### TO DO
Copy exactly the lines that run from the one containing "This screenshot has width=809, height=681." through the end of the entries, both ends included.

### ENTRIES SUPPLIED
::::

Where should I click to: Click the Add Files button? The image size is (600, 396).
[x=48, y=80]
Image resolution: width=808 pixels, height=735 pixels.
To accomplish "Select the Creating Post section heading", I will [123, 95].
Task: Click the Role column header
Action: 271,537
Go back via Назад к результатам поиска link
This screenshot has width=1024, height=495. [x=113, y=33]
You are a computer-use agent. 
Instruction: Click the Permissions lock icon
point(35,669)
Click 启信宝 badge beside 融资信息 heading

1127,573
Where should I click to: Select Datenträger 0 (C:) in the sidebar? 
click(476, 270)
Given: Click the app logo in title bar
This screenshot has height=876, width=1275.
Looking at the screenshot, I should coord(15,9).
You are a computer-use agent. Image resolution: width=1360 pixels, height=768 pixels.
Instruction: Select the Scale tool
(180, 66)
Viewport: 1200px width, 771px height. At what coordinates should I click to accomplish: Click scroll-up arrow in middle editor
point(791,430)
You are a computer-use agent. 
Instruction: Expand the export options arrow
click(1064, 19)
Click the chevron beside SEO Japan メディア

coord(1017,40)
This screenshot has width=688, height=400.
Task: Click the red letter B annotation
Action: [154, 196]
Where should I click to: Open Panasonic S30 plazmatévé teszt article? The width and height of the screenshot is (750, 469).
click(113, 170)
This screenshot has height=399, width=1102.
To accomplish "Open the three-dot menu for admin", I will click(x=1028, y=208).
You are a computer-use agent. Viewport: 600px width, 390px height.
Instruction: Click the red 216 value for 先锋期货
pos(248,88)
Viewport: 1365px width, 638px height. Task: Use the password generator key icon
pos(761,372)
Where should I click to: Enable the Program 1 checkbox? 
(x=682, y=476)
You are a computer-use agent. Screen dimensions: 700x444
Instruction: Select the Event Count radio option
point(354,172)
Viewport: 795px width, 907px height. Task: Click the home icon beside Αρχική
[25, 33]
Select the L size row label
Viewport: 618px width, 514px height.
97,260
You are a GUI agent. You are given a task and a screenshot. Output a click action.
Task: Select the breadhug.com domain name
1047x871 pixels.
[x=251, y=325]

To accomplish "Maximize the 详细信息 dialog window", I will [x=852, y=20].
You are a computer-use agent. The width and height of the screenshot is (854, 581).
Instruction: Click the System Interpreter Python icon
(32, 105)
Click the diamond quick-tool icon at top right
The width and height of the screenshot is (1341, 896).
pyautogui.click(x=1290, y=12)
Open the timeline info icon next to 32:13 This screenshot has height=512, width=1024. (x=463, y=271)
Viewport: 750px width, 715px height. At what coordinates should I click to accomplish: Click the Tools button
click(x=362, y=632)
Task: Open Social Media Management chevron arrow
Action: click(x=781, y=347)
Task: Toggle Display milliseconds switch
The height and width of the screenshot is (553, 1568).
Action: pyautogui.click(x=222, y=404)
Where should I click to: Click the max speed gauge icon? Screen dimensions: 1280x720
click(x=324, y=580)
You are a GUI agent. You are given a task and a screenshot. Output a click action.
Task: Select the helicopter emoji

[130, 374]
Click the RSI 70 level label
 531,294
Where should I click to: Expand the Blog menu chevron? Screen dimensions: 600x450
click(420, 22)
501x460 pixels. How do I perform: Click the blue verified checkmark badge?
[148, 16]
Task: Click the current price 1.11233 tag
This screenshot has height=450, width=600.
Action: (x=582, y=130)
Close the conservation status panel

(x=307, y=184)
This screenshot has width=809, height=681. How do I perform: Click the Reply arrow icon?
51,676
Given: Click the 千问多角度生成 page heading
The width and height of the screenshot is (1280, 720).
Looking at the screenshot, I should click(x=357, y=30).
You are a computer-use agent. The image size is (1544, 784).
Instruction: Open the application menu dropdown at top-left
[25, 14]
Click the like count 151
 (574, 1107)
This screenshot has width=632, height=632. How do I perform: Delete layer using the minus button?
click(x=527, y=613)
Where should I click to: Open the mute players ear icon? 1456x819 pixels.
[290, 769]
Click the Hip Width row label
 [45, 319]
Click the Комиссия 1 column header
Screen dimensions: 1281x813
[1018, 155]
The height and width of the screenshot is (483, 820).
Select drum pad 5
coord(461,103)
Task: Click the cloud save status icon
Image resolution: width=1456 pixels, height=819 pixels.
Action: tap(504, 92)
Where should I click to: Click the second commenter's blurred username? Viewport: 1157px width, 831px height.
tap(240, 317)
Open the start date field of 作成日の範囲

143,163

::::

### RESULT OF THIS TASK
This screenshot has width=809, height=681. How do I perform: Click the Reply arrow icon?
51,676
Given: Click the 千问多角度生成 page heading
The width and height of the screenshot is (1280, 720).
Looking at the screenshot, I should click(x=357, y=30).
You are a computer-use agent. The image size is (1544, 784).
Instruction: Open the application menu dropdown at top-left
[25, 14]
Click the like count 151
 (574, 1107)
This screenshot has width=632, height=632. How do I perform: Delete layer using the minus button?
click(x=527, y=613)
Where should I click to: Open the mute players ear icon? 1456x819 pixels.
[290, 769]
Click the Hip Width row label
 [45, 319]
Click the Комиссия 1 column header
Screen dimensions: 1281x813
[1018, 155]
The height and width of the screenshot is (483, 820).
Select drum pad 5
coord(461,103)
Task: Click the cloud save status icon
Image resolution: width=1456 pixels, height=819 pixels.
Action: tap(504, 92)
Where should I click to: Click the second commenter's blurred username? Viewport: 1157px width, 831px height.
tap(240, 317)
Open the start date field of 作成日の範囲

143,163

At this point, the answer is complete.